[AR] fatigue life (was Re: Re: SpaceX F9 Launch/Update...)
- From: Henry Spencer <hspencer@xxxxxxxxxxxxx>
- To: Arocket List <arocket@xxxxxxxxxxxxx>
- Date: Sun, 27 Dec 2015 23:26:34 -0500 (EST)
On Sun, 27 Dec 2015, Henry Vanderbilt wrote:
Engines can to a considerable extent be life-tested on the ground. A
much larger unknown (as Bill has pointed out) is the fatigue lifetime of
the structure and tankage... The tricky thing is, whether (and where,
and how well hidden) F9 first stage might (or might not) have its
equivalent of the old Comet airliner's square-cornered windows - a place
where fatal fatigue builds up under flight cycles much faster than
expected.
That can also be tested on the ground, to some extent, if you understand
the flight loads halfway well: dedicate a fatigue-test airframe to
sitting in a hangar being flexed by hydraulic jacks, so that it builds up
cycles much faster than the flight vehicles. When that was done for the
Comet -- it wasn't a routine part of aircraft development then -- the
window-corner fatigue failure was successfully duplicated.
Replicating some aspects of the rocket flight environment (notably the
vibration) admittedly might be difficult.

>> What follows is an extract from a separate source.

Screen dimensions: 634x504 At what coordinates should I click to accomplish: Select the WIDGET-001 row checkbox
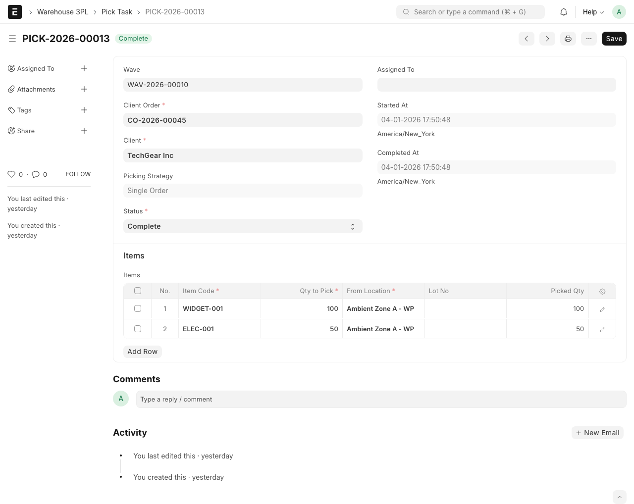138,308
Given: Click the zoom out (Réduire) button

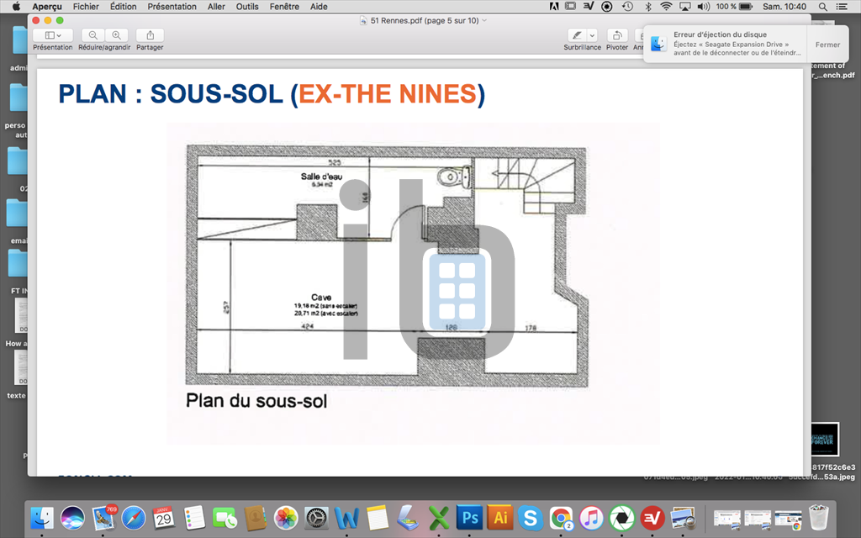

(If you're only building a few flight vehicles, it's really tempting to
think that dedicating the vehicle and the resources to fatigue test is a
waste, that you'll just analyze the problem to death instead. As I've
noted in the past, the rocket world envies the aircraft world's
reliability, but often refuses to pay attention to how it was achieved.)